Immer wieder bilden sich in den letzten Tagen Schlangen am Zülpicher Platz. „Umami Kebabkunst“, ein neuer Dönerladen, ist in Köln gestartet – begleitet von reichlich Aufmerksamkeit in sozialen Netzwerken. Hinter dem Konzept stehen Yusuf Cosar und Matthias Schöberl, der sich selbst „Matze Abi“ (türkisch für Bruder) nennt. Ihre erste Filiale eröffneten sie in Hofheim bei Frankfurt. Köln ist nun der nächste Standort.

„Umami“ setzt beim Fleisch nach eigenen Angaben auf feinfaseriges und marmoriertes Black Angus.

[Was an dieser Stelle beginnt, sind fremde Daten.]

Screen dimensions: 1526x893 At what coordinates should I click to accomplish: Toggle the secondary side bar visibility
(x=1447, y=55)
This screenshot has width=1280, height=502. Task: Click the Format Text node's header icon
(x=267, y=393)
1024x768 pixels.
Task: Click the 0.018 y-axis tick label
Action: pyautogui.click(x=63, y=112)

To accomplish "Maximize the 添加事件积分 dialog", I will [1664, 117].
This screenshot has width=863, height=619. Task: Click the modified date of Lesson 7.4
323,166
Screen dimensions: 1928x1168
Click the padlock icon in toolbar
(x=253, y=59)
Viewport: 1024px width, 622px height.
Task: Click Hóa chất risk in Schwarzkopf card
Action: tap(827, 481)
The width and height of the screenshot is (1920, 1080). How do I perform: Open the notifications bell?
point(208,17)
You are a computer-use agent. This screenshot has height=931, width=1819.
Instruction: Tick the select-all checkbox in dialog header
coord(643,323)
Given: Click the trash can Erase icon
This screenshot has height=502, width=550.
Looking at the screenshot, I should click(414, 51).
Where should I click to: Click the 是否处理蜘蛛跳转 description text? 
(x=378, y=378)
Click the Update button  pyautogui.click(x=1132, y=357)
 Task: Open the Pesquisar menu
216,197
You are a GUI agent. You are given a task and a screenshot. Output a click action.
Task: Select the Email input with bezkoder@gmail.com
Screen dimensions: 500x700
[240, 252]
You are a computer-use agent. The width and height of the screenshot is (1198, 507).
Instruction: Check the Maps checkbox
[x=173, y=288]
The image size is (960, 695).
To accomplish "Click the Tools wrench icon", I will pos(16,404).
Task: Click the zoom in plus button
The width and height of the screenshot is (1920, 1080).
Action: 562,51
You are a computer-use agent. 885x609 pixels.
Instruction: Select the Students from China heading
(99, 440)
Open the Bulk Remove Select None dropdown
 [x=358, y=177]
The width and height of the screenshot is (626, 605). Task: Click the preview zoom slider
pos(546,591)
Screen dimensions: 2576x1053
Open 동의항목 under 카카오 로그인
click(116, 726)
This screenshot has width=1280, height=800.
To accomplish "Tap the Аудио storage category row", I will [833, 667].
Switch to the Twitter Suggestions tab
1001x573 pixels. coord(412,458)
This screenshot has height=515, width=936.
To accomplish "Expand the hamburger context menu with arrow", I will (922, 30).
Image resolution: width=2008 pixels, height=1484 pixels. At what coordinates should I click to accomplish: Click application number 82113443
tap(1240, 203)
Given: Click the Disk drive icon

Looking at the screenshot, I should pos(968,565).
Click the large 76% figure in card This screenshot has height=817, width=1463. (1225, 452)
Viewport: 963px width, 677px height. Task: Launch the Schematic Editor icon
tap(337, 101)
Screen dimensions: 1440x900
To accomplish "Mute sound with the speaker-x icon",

Gewürzt werde es nur mit Salz und Pfeffer; auf Zusatzstoffe und Geschmacksverstärker wolle man verzichten. Dazu kommt Sauerteigbrot mit 48-stündiger Reifezeit.

„Umami“-Döner in Köln: Abgewogenes Fleisch, Soße kostet extra

Blick in den Restaurantbereich des Umami Kebabkunst am Zülpicher Platz in Köln.

Blick in den Restaurantbereich des Umami Kebabkunst am Zülpicher Platz in Köln.

Auffällig ist außerdem, dass die Portionen fest definiert sind und das Fleisch abgewogen wird: 

Größe M umfasst 120 Gramm und kostet 10,90 Euro.Größe L kommt auf 180 Gramm für 13,90 Euro.Größe XL liegt bei 240 Gramm und kostet 17,90 Euro.

Wer eine Soße dazu möchte, zahlt 1 Euro extra (Kräuter, Knoblauch, Chili oder Umami-Soße). Neben dem Hype sehen viele Social-Media-Nutzer die Preise als zu hoch für einen Döner an und kritisieren diese. 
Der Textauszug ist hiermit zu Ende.